Data records:
━━━

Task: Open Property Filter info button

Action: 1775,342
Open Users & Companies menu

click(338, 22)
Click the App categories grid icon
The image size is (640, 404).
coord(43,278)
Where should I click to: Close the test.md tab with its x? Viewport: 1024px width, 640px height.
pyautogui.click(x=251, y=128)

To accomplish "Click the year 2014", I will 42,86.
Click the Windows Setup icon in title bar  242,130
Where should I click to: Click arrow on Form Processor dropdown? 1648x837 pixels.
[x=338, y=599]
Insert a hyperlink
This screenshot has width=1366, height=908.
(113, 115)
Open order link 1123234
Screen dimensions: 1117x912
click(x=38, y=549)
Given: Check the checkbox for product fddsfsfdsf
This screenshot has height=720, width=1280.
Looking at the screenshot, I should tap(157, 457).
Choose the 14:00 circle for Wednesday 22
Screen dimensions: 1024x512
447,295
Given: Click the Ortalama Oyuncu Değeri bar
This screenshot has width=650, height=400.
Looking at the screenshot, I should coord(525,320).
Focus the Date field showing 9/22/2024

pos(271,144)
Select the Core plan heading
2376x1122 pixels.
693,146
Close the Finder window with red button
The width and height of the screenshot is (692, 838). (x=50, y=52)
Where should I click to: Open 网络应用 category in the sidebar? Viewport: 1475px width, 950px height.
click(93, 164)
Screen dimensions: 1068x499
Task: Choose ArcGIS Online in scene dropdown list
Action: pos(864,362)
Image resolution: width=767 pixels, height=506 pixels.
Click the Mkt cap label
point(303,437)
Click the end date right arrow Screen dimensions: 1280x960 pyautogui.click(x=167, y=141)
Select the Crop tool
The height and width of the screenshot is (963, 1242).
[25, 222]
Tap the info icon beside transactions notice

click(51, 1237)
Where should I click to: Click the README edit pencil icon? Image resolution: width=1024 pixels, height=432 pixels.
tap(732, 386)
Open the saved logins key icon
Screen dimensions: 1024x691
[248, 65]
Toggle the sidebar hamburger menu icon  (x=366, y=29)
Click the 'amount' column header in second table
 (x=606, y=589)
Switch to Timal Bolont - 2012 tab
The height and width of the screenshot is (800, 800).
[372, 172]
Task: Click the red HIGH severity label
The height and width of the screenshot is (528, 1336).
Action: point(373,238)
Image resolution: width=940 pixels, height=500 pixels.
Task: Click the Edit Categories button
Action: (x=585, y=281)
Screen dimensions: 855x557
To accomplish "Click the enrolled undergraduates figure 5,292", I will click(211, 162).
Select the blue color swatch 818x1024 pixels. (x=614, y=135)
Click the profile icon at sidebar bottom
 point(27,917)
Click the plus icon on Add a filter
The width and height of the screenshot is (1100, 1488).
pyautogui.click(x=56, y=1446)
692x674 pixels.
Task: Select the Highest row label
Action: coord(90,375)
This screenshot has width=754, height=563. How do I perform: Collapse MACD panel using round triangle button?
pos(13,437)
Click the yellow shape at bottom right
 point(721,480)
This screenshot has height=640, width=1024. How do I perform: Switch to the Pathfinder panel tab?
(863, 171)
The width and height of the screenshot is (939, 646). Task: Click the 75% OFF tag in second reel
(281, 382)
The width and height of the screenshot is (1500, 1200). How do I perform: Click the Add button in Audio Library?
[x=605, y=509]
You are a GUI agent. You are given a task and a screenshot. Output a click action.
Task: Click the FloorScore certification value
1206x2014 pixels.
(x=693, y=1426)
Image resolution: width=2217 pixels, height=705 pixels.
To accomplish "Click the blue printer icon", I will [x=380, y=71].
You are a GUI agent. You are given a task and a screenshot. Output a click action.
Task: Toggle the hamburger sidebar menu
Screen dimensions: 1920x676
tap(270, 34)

━━━

### Work task:
In the records above, the line with "The width and height of the screenshot is (939, 646)." marks the start and the line with "Task: Click the FloorScore" marks the end; copy that stretch exactly, both lines included, and nothing else.

### Task result:
The width and height of the screenshot is (939, 646). Task: Click the 75% OFF tag in second reel
(281, 382)
The width and height of the screenshot is (1500, 1200). How do I perform: Click the Add button in Audio Library?
[x=605, y=509]
You are a GUI agent. You are given a task and a screenshot. Output a click action.
Task: Click the FloorScore certification value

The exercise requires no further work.